Megan war sich noch immer nicht ganz sicher, ob es nun der widerliche Muff in Tim’s Pub oder das mehr als unbequeme Gespräch mit Craig Griffith gewesen war, das dafür gesorgt hatte, dass ihr so dermaßen der Schädel dröhnte, doch im Grunde genommen war das auch egal. Hauptsache, sie war endlich wieder draußen an der frischen Luft. Das Wetter schien inzwischen ebenfalls etwas milder geworden zu sein, sodass ihr wenigstens nicht mehr bei jedem Schritt die Haare ins Gesicht flogen.

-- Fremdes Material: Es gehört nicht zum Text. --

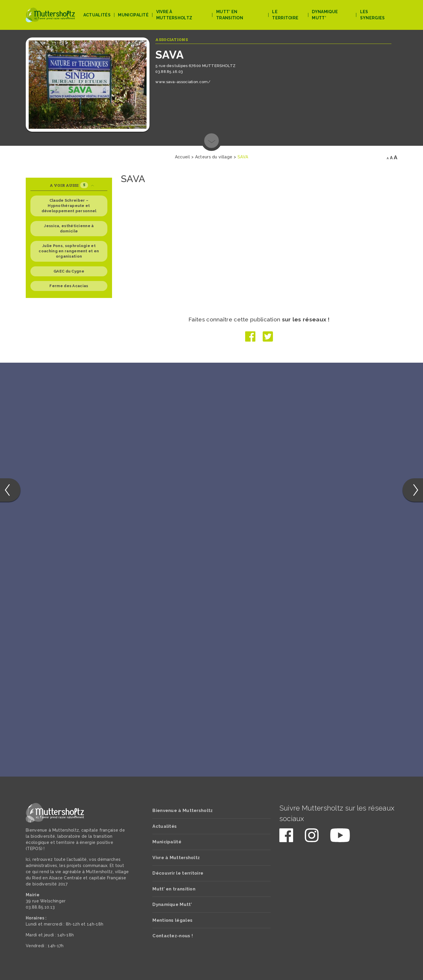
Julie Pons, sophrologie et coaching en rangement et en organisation (69, 251)
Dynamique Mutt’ (325, 15)
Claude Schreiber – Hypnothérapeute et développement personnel (69, 205)
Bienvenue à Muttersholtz (182, 810)
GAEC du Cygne (69, 271)
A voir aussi (72, 185)
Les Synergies (372, 15)
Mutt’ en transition (230, 15)
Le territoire (285, 15)
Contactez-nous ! (173, 936)
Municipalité (133, 15)
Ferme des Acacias (69, 286)
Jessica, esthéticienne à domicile (68, 228)
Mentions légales (172, 920)
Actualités (97, 15)
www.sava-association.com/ (183, 82)
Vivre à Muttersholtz (174, 15)
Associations (171, 40)
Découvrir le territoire (178, 873)
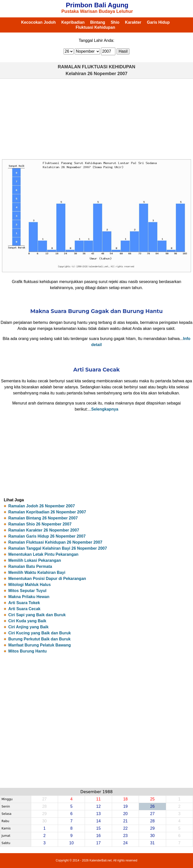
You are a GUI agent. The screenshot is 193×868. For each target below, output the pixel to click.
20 (125, 813)
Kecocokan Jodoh (38, 22)
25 (152, 799)
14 (99, 821)
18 (125, 799)
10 (71, 843)
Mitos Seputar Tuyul (27, 591)
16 (99, 836)
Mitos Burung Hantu (28, 651)
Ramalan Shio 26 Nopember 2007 (40, 524)
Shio (115, 22)
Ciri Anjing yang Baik (28, 627)
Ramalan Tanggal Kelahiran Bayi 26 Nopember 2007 (57, 548)
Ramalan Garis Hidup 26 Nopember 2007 (47, 536)
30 (152, 836)
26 (152, 806)
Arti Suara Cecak (24, 609)
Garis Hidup (158, 22)
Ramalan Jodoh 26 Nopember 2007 (42, 506)
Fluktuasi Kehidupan (95, 27)
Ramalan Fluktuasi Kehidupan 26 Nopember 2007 (55, 542)
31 (152, 843)
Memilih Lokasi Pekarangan (35, 560)
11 (99, 799)
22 (125, 828)
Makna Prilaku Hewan (29, 596)
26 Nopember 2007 (107, 73)
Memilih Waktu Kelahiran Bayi (37, 572)
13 (99, 813)
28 (152, 821)
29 (152, 828)
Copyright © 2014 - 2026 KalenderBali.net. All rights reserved (96, 860)
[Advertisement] (96, 119)
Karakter (133, 22)
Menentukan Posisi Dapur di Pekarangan (47, 579)
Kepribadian (73, 22)
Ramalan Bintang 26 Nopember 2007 (43, 518)
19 (125, 806)
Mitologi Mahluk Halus (30, 585)
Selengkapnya (105, 409)
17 (99, 843)
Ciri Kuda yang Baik (27, 621)
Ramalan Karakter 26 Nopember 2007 (44, 530)
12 (99, 806)
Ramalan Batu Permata (30, 566)
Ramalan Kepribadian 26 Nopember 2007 (47, 512)
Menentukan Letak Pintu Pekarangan (43, 554)
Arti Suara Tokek (24, 602)
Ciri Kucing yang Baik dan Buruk (40, 633)
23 (125, 836)
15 (99, 828)
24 (125, 843)
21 (125, 821)
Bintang (98, 22)
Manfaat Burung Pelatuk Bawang (40, 645)
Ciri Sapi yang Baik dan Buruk (37, 615)
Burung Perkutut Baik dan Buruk (39, 639)
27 (152, 813)
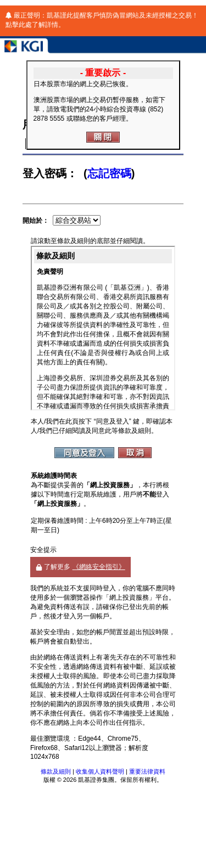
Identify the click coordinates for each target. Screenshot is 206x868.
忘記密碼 (109, 173)
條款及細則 (55, 771)
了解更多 (80, 567)
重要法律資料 (147, 771)
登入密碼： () (79, 173)
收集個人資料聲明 (100, 771)
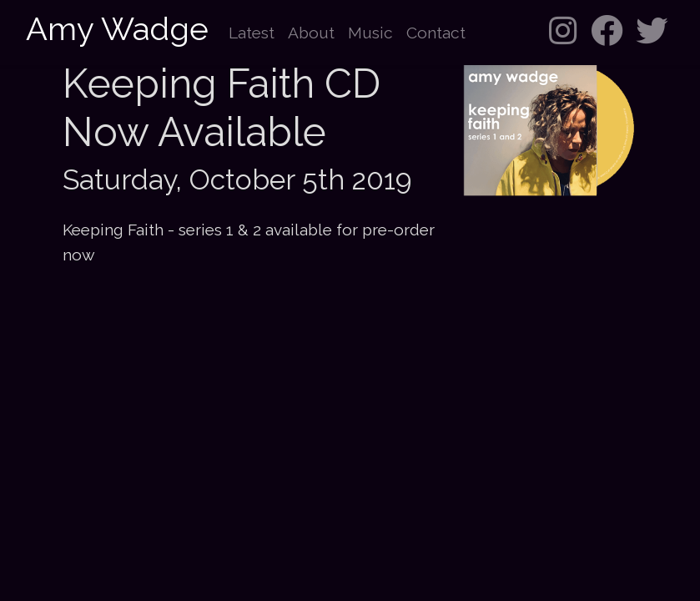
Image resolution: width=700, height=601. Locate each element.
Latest (251, 33)
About (311, 33)
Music (370, 33)
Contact (436, 33)
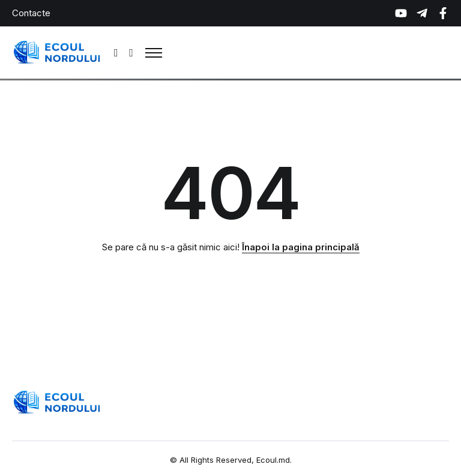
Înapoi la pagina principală (301, 247)
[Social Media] (401, 13)
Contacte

  Auch wenn sie es nicht gerne tat, musste Megan leider zugeben, dass diese Unterhaltung längst nicht so aufschlussreich gewesen war, wie sie sich erhofft hatte. Dabei war sie sich anfangs so sicher gewesen! Mister Griffith stellte das perfekte Bindeglied zwischen den ersten beiden Opfern dar, und sein temperamentvolles Auftreten machte ihn noch zusätzlich verdächtig – wer kannte ihn nicht, den jähzornigen Ehemann, dem im Eifer des Gefechts die Hand ausrutschte und der sich anschließend mit den tollsten Vertuschungsaktionen aus der Affäre zu ziehen versuchte? –, aber war das nicht alles ein klein wenig zu weit hergeholt? Im Endeffekt konnte er auch einfach bloß von der Situation überfordert gewesen sein und die Schnauze voll davon gehabt haben, ständig von allen Seiten beschuldigt zu werden. Wenn sie ehrlich war, dann hätte sie wahrscheinlich genauso reagiert. Und momentan blieb ihr sowieso nichts anderes übrig, als darauf zu hoffen, dass Williams und Dunstan bei ihrem Befragungsrundgang mehr Glück gehabt hatten als sie.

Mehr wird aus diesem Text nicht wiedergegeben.